**** Data to use ****
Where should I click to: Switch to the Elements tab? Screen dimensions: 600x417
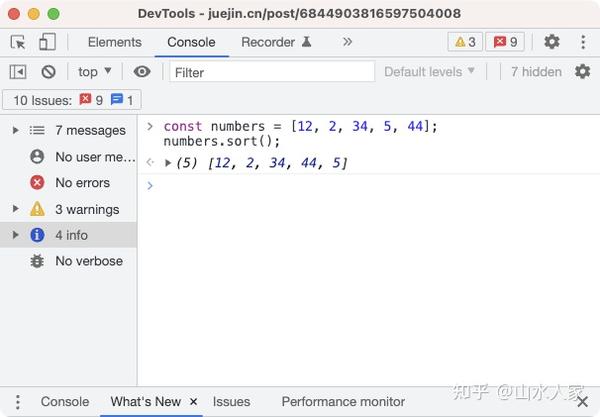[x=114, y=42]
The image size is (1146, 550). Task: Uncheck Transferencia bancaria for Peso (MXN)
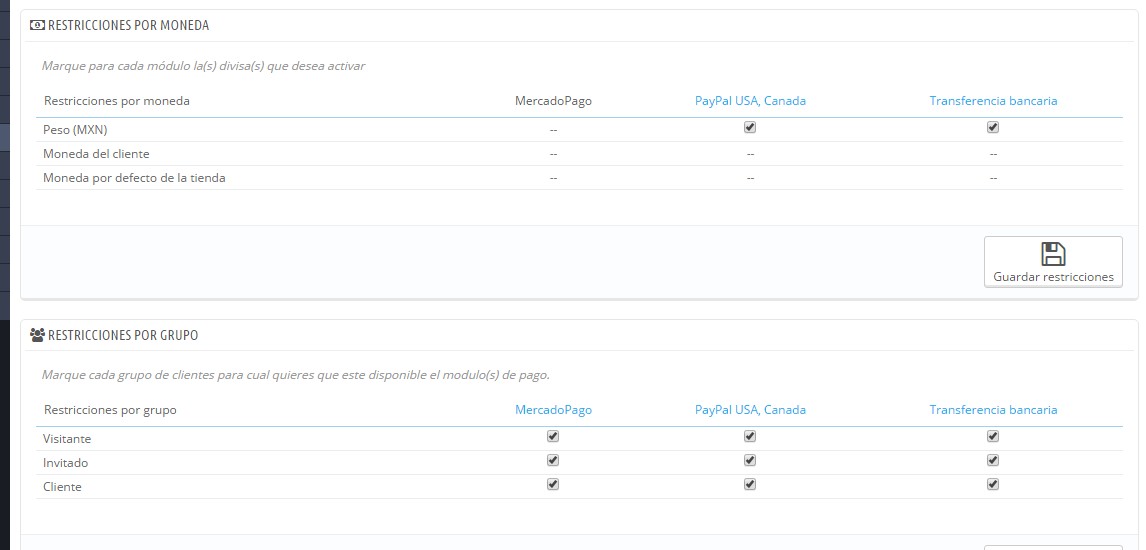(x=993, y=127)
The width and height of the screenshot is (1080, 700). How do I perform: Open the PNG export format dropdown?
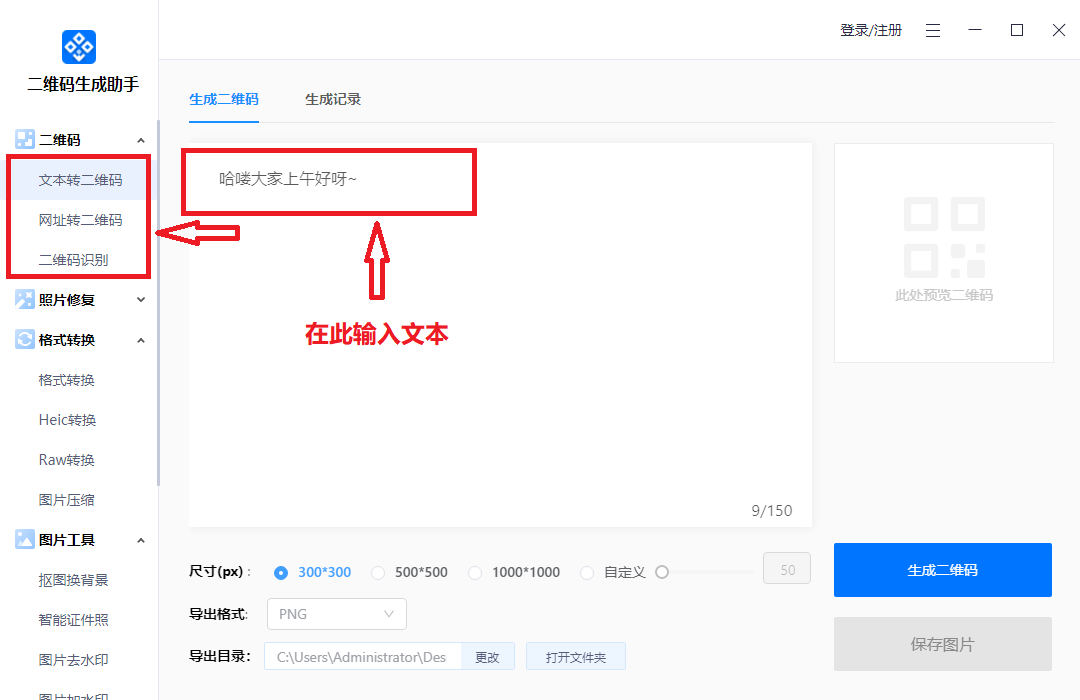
****
Task instructions:
Write every line above again exactly, but leave the pictures out.

Exercise result:
Where should I click to: Switch to the Elements tab? Screen dimensions: 600x417
[x=114, y=42]
The image size is (1146, 550). Task: Uncheck Transferencia bancaria for Peso (MXN)
(x=993, y=127)
The width and height of the screenshot is (1080, 700). How do I perform: Open the PNG export format dropdown?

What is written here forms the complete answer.